Estia Health (EHE:ASX)

Last update - 30 November 2023 By Shannon Rivkin

Estia Health Limited provides aged care services. The Company operates a network of retirement homes, providing housing, nursing, food preparation and community building.

Days Held129 days Gross Return4.87%Event TypeTakeover

Estia Health, takeover, and profit in 5 months

EHE, a long-rumoured takeover candidate, announced a binding deal with private equity giant Bain Capital at $3.08 plus roughly $0.17 in gross dividends. Despite our view that the deal on the table was likely to be the only offer, the return for what was a low-risk parking spot was well above cash in the bank. Ultimately, members returned a gross profit of 4.7% in roughly four months.



Event timeline:

Current advice: Closed
Latest Recommendation: 30 November 2023

EHE finally announced that the FIRB had provided approval for the scheme, with Federal Court approval the only remaining condition (although typically just a rubber stamp). Assuming court approval is received on 5 December, the stock will cease trading at the close of trade on 6 December, with payment due on 15 December.

All up, members will have received gross payments of $3.251 per share, representing a gross profit of 4.9% in roughly four months (or an annualised return of around 15%). We will cease coverage from 5 December once court approval has been granted.


Update: 17th November 2023

EHE held its scheme meeting on Wednesday, and shareholders voted through the proposed acquisition by Bain Capital with a significant majority. FIRB approval, however, is still outstanding (not that we have any concerns that the deal will be blocked). Federal Court approval is now expected to be two weeks later, with payment also now due roughly two weeks later. While the delay is frustrating, it doesn’t move the needle much on the success of the investment.

We will update members once FIRB approval is received.

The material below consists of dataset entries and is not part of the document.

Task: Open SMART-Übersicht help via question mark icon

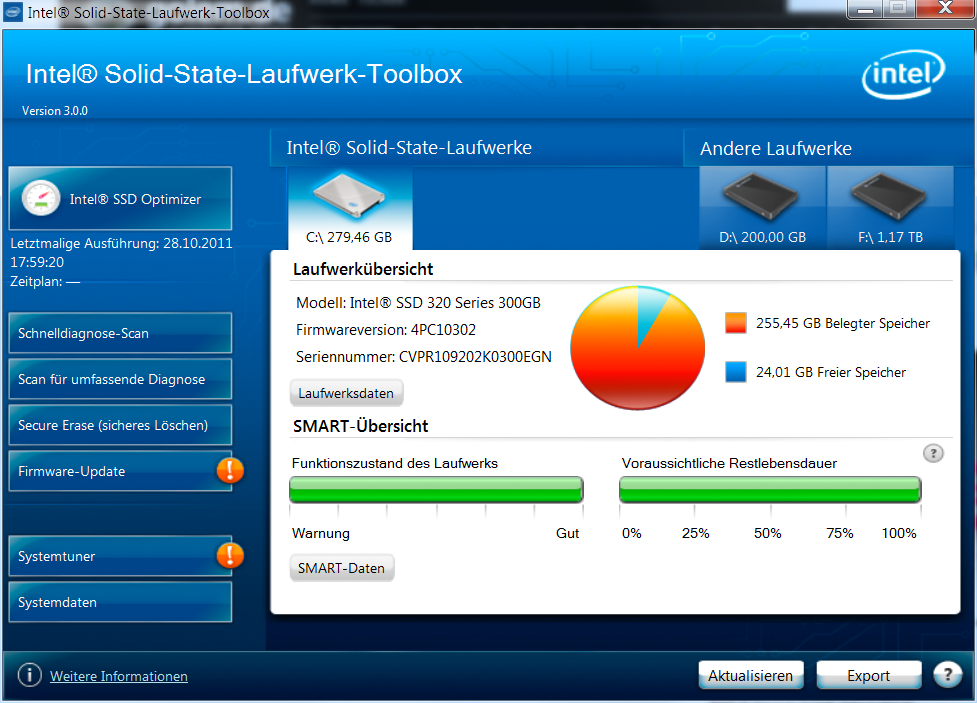Action: click(933, 453)
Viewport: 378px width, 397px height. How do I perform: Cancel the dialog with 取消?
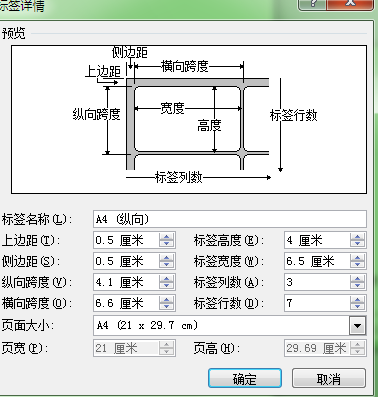pyautogui.click(x=329, y=378)
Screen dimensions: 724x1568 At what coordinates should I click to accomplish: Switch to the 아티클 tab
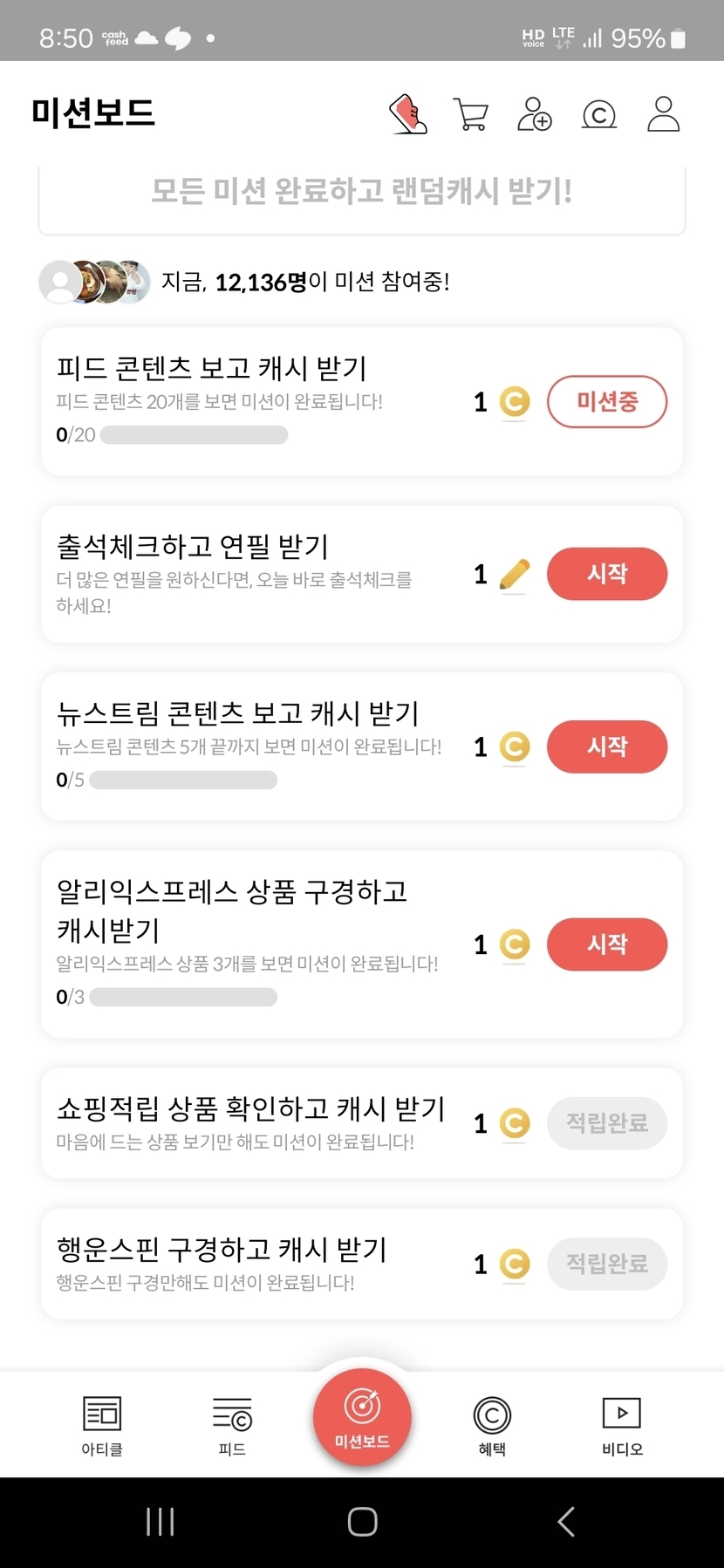(102, 1426)
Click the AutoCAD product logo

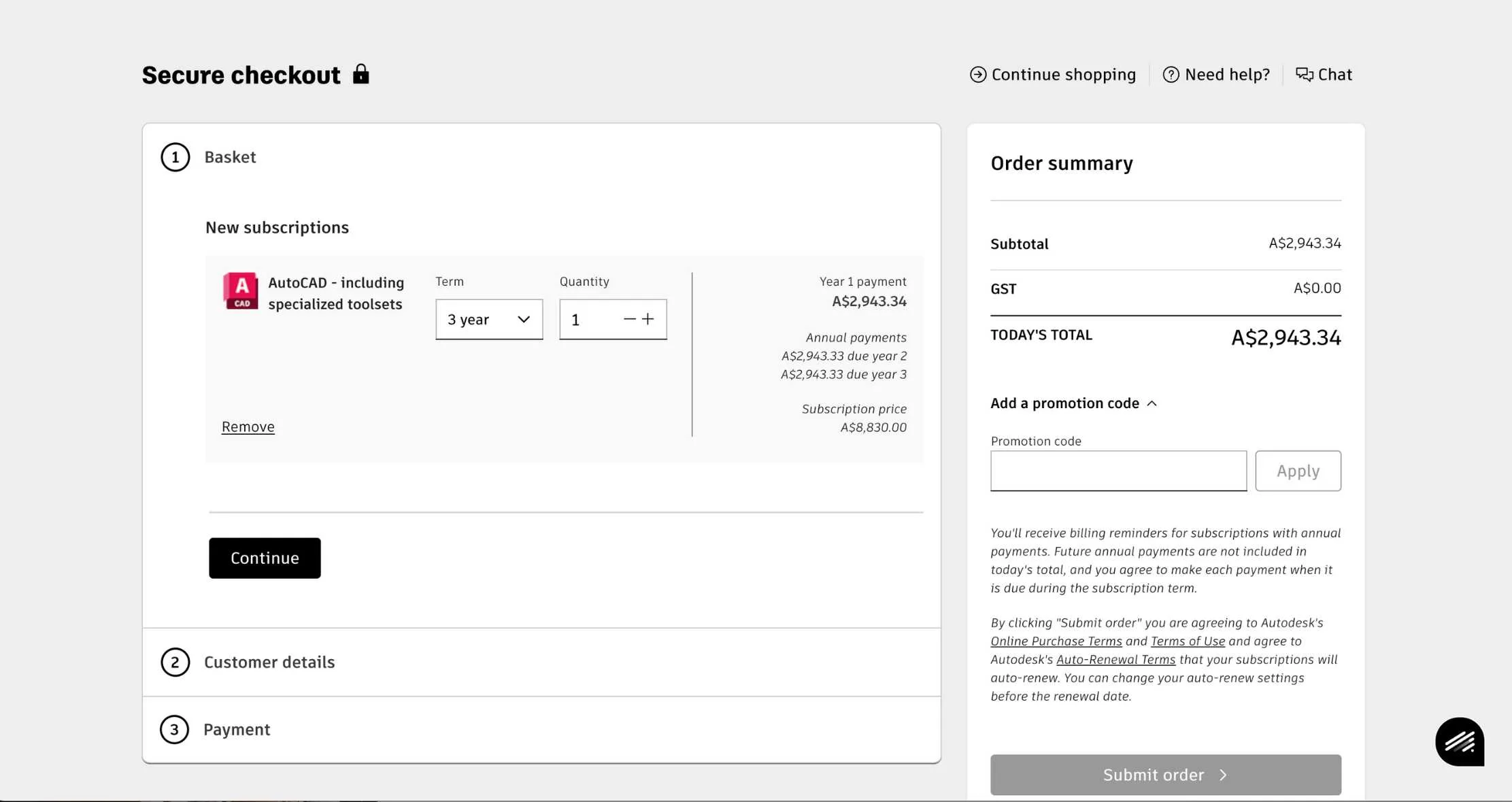point(241,291)
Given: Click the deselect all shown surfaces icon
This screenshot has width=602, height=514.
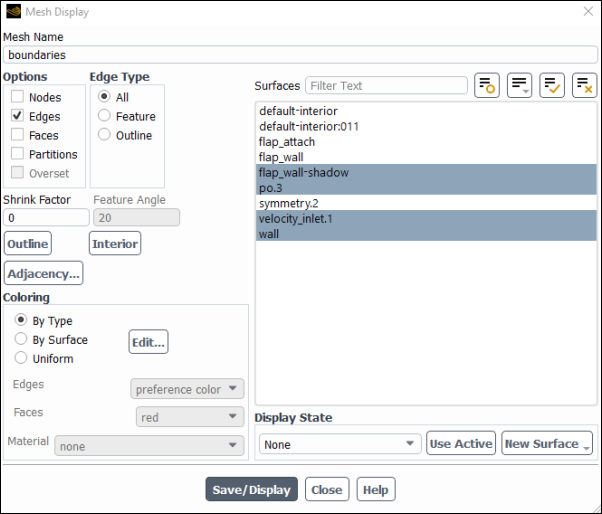Looking at the screenshot, I should click(x=584, y=85).
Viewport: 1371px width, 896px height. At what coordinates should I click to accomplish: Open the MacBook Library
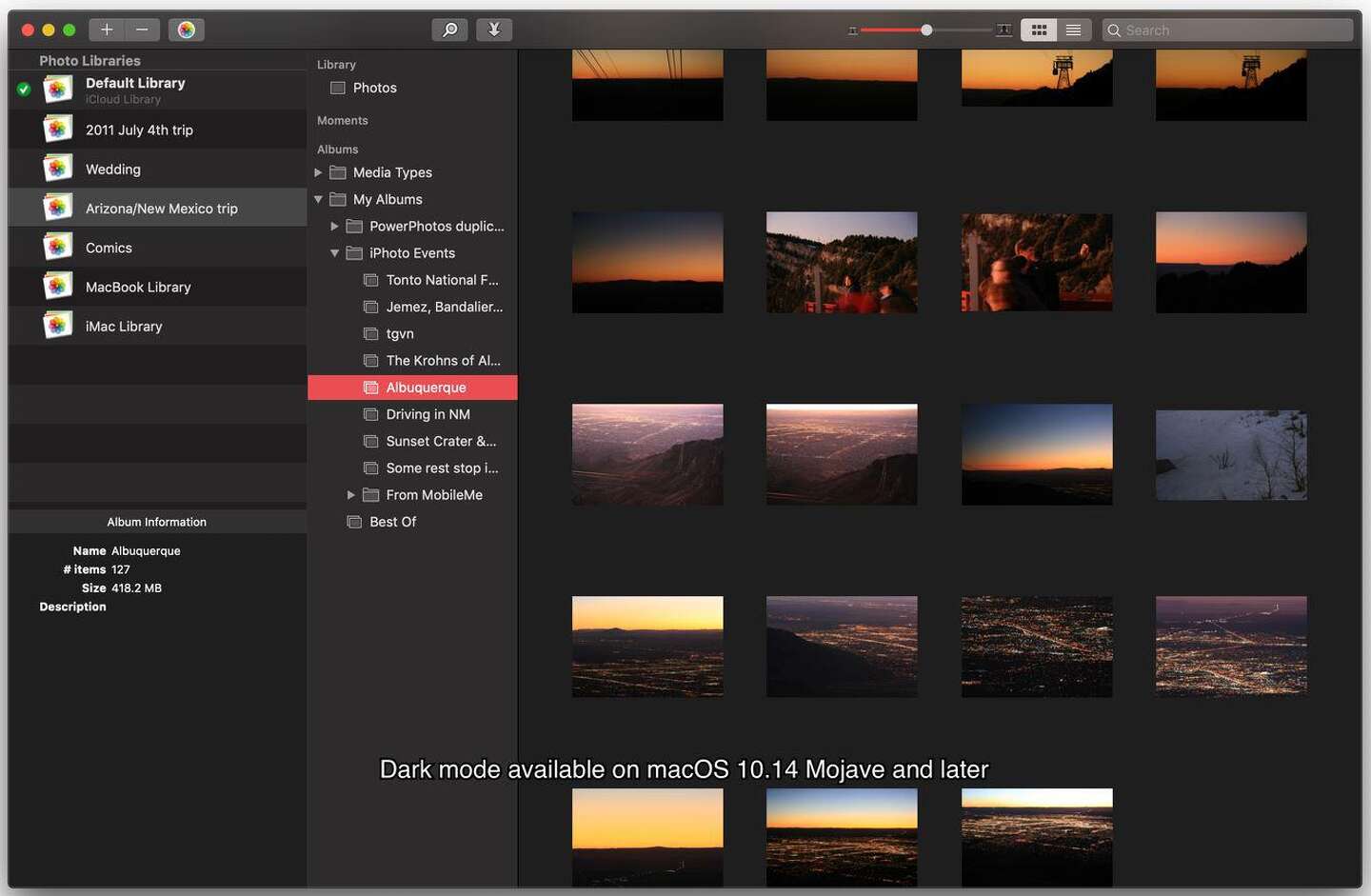point(138,287)
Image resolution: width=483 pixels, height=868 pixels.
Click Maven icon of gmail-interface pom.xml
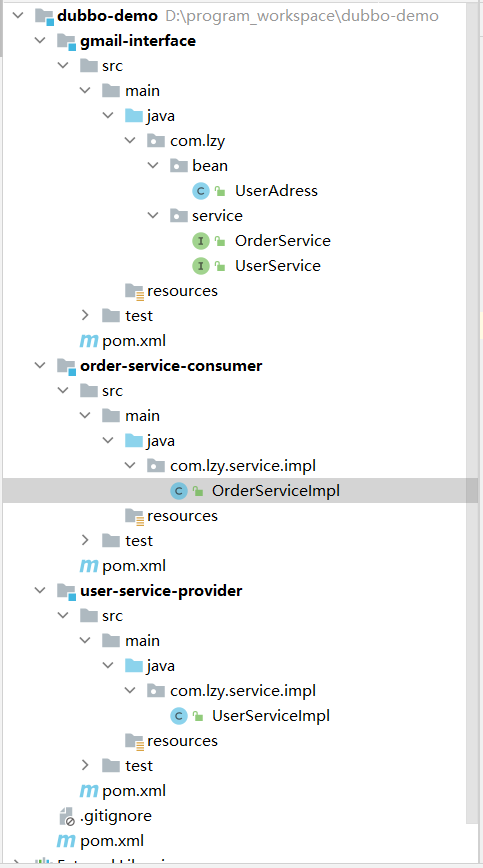pyautogui.click(x=89, y=340)
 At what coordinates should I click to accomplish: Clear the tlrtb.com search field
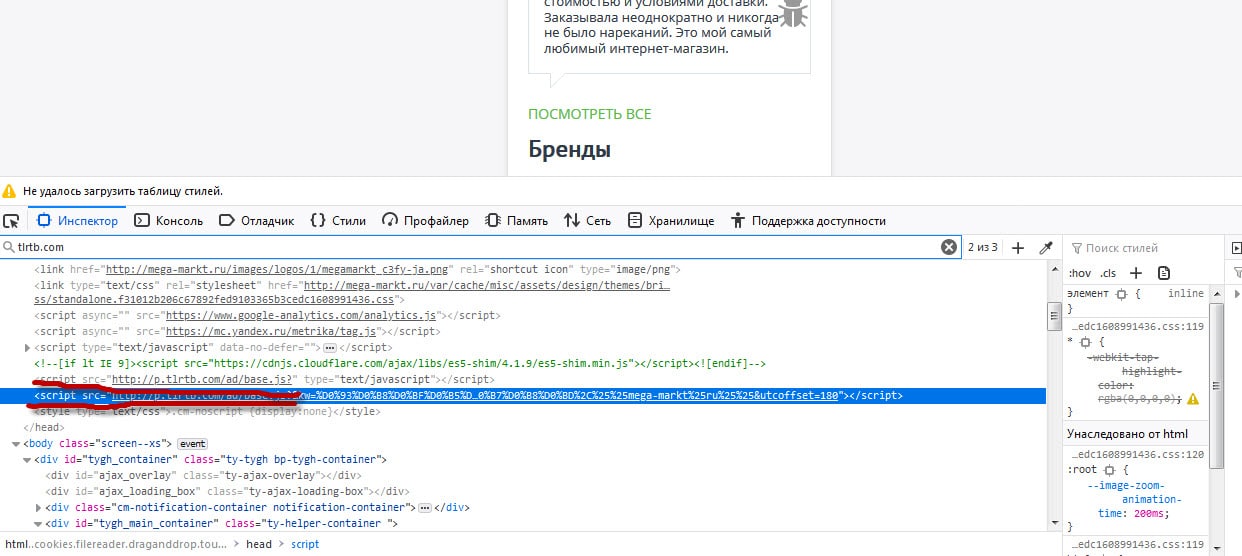coord(948,247)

Update: 8th November 2023, 8:30am

With the scheme meeting set for 15 November and the deadline to submit votes fast approaching, it is now time for members to get in our voting preferences for the proposed $3.08 per share acquisition by Bain Capital. The stock has been trading close to the scheme price, but shareholders will avoid paying brokerage by selling through the scheme, so it makes sense to hold the stock until completion. To vote, members can visit To access one’s holding, one must simply have a holder identification number (HIN). Once you have logged into the portal and accessed the section to vote, we recommend members vote ‘FOR’ all proposed resolutions. While we anticipate the vote to overwhelmingly support the proposal, we suggest members vote for the sake of caution. Assuming everything goes to plan (and Federal Court approval is received on 17 November), members will be paid on 30 November, bringing to the conclusion an investment holding period of a little under four months. Including the gross dividend already received of $0.17, members stand to return a gross profit of 4.9% (or just under 16% on annualised basis).


Update: 26th October 2023, 10:00 am

EHE recently released the scheme booklet relating to the proposed acquisition by Bain Capital for $3.08 in cash (members have already received roughly $0.17 in gross dividends). The scheme meeting is set to be held on 15 November (with votes required by 13 November), so we have some time up our sleeves to respond. At this stage after many months of due diligence and several months after the scheme implementation agreement was signed, there is little chance of a competing bid, but as always, we suggest keeping our options open and voting as late as possible. Members should therefore expect further advice in the week before the scheme meeting, and otherwise, the investment is tracking according to plan.


Update: 24th August 2023, 11:00 am

Since our recommendation to buy EHE earlier this month at up to $3.10, members should have been able to get set without any issues. As part of the offer from Bain Capital, shareholders will be able to receive up to $0.05 in franking credits through the payment of an allowable dividend. After posting its full year results, the stock is set to go ‘ex’ a $0.12 fully franked dividend tomorrow which will have $0.0514 in franking credits attached. The dividend is due to be paid on 15 September.

While members should be set, we are lowering our buy price by the gross dividend of $0.17. Accordingly, EHE will remain a buy at $2.93 and below from tomorrow.


Update: 7th August 2023, 11:00 am

After almost six months of negotiations, EHE announced this morning that it had signed a binding scheme implementation agreement with private equity firm Bain Capital which will see shareholders paid $3.20 per share in cash (plus up to a further $0.05 in franking credits). The deal comes at a 50% premium to the pre-approach closing price and should have no problems succeeding with board support and no other bidders emerging to date.

The deal is subject to standard conditions and, with private equity the buyer, there aren’t likely to be any regulatory obstacles. EHE has, for the most part, been trading consistently and within expectations, suggesting that the ‘Material Adverse Change’ clause isn’t particularly concerning for a deal likely to complete within four months. And while a competing bidder isn’t likely given EHE has effectively been for sale since the Bain approach, it certainly can’t be ruled out.

So, from an arbitrage perspective, the stock looks attractive at the current price of $3.10. Including franking credits, the return on offer is roughly 4.8% which is annualised at almost 15%. We therefore recommend members buy EHE at no higher than $3.10 for a low risk, short-term arbitrage.